---------- Text segment

For dealmaking purposes, d-cinema has three parts: Distribs ink a digital “lab” that creates digital “prints”; either the distrib or the exhib pacts to have digital prints delivered to theaters by wire or by satellite; and exhibs strike deals to finance and install digital projection systems.

The first link in the chain is close to being locked in.

All the majors except Paramount have inked non-exclusive deals with either Technicolor Digital Cinema (Warner, New Line, the Weinstein Co.), Christie/AIX (Disney) or both (DreamWorks, Sony, U, Fox).

Par has lagged because its former regime — former distribution prexy Wayne Lewellen, in particular — was in no hurry to board the d train.

Now, however, the stars seem to be aligning for Paramount to sign a d-cinema deal soon. The studio’s new acquisition, DreamWorks, pacted with both Technicolor and Christie, and DreamWorks’ Jim Tharp has replaced Lewellen.

While Technicolor is a familiar name, Christie/AIX — a joint venture between projector maker Christie and AccessIT — is a new player. Film-processing stalwart Deluxe, meanwhile, has said it, too, will get into d-cinema, but hasn’t announced any deals yet.

The middle link of the d-cinema chain, delivering the digital content, involves moving large data files around very, very securely. There’s been little action on this front so far. And these are likely to be the last pacts signed in the whole conversion process, since they’re irrelevant until theaters have their digital projectors in place.

It’s also unclear if delivery will be a stand-alone biz. “It may just be an additional service that’s offered at a competitive price to encourage use of the other services,” says Charles Swartz, CEO of USC’s Entertainment Technology Center. So the players in this area could well be Technicolor and Christie.

The great digital logjam developed around the last link, getting digital projectors into theaters. Here, too, Technicolor and Christie are big players.

Exhibs complain that they’re being asked to spend a lot of money for something that benefits distribs more than theaters. Distribs answer that digital projectors open a lot of new revenue streams for theaters. Each says the other should shoulder the burden.

Christie and Technicolor aren’t waiting for their clients at either end of the pipleine to budge. They’re offering to serve as intermediaries, financing the cost of the projection hardware and collecting a “digital print fee” from the theaters, a fee that is supposed to shrink and eventually disappear as the equipment is paid for.

The duo hope that smoothes the way for a wide rollout. Technicolor aims to have 15,000 digital screens within a decade, while Christie plans to hit 10,000 by 2010.

Each boasts one pact with a midsized exhib. Christie pacted with Carmike Cinemas to take every one of its 2,300 U.S. screens digital. Technicolor landed its first exhib deal in January when it inked Century Cinemas, with some 1,000 screens.

But in this arena, Technicolor and Christie have some serious rivals.

The three biggest theater chains, Regal, AMC and Cinemark, have banded together to form National CineMedia (NCM). Together, they have more than 11,000 screens. NCM will create a d-cinema plan for the chains and in the meantime, those three chains aren’t pacting with either Technicolor or Christie.

NCM could emerge as a rival to Technicolor and Christie for intermediary services; that would allow the chains to get part of those print fees back.

Kodak Digital Cinema is a dark horse in this race. The company has already become an important supplier of digital pre-show systems and is introducing hardware suitable for features.

There is a fourth area for d-cinema deals, but no one’s sure yet whether it will be more bang or bust: 3-D. Every new digital projection system will be able to play 3-D, but they need some add-ons — including special glasses for viewers, and in some cases, a special silver screen.

There are at least two rival 3-D systems, and the Digital Cinema Initiative spec hasn’t yet harmonized them.

But last year, a ShoWest panel of top helmers, including James Cameron and Robert Zemeckis, backed digital 3-D. Zemeckis’ “The Polar Express” fared very well in its Imax 3-D release and Disney’s 3-D version of “Chicken Little” also did strong business.

If auds embrace 3-D, exhibs will likely rush to cut deals with 3-D vendors. If not, it’ll remain a niche product.

--------------------
---------- Data section

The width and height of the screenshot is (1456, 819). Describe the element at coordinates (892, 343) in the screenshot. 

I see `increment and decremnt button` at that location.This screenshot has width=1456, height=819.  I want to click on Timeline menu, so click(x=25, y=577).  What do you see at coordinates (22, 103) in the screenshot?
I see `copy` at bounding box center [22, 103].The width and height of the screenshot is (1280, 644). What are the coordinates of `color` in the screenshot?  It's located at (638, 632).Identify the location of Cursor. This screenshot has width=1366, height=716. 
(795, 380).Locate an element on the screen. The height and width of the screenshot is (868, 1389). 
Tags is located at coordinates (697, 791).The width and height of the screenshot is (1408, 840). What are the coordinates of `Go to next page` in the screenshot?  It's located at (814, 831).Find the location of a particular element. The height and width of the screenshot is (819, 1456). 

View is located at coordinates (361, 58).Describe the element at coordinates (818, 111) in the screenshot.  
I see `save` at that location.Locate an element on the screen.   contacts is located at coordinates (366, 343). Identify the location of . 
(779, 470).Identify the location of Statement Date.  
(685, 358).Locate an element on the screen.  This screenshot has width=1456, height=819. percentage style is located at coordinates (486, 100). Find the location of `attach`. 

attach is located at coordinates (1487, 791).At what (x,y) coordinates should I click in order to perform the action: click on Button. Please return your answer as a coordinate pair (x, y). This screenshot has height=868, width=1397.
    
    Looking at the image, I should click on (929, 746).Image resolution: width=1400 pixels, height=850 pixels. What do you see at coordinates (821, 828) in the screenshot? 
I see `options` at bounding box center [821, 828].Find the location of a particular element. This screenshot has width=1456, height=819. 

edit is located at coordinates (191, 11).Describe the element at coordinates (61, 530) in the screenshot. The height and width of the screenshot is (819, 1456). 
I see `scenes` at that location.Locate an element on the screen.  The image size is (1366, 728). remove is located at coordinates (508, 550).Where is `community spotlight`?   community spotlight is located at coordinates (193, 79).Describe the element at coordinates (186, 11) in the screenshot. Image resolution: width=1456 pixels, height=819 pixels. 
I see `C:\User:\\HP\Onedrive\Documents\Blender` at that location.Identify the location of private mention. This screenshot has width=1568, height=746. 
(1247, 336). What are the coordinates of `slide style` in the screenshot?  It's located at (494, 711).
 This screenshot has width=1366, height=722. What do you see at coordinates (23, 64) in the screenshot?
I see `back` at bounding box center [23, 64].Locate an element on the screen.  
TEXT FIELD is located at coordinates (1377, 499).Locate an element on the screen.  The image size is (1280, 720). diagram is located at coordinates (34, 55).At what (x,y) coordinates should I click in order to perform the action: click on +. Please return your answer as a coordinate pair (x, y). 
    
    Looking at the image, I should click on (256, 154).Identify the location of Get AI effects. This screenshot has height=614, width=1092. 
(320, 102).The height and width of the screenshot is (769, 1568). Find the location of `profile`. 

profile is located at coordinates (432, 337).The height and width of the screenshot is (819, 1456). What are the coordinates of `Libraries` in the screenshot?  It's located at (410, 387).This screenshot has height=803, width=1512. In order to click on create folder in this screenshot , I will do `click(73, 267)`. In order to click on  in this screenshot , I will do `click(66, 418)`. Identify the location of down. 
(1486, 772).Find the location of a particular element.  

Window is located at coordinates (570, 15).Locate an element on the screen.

--------------------

**Required tasks**
A - In the digital cinema article, which major studio has not signed a deal with a digital lab?
B - Copy the digital cinema article from "It’s also unclear" to "are big players.", inclusive.
The stored items are separate from the digital cinema article.

**Per-task answers**
A - Paramount

B -
It’s also unclear if delivery will be a stand-alone biz. “It may just be an additional service that’s offered at a competitive price to encourage use of the other services,” says Charles Swartz, CEO of USC’s Entertainment Technology Center. So the players in this area could well be Technicolor and Christie.

The great digital logjam developed around the last link, getting digital projectors into theaters. Here, too, Technicolor and Christie are big players.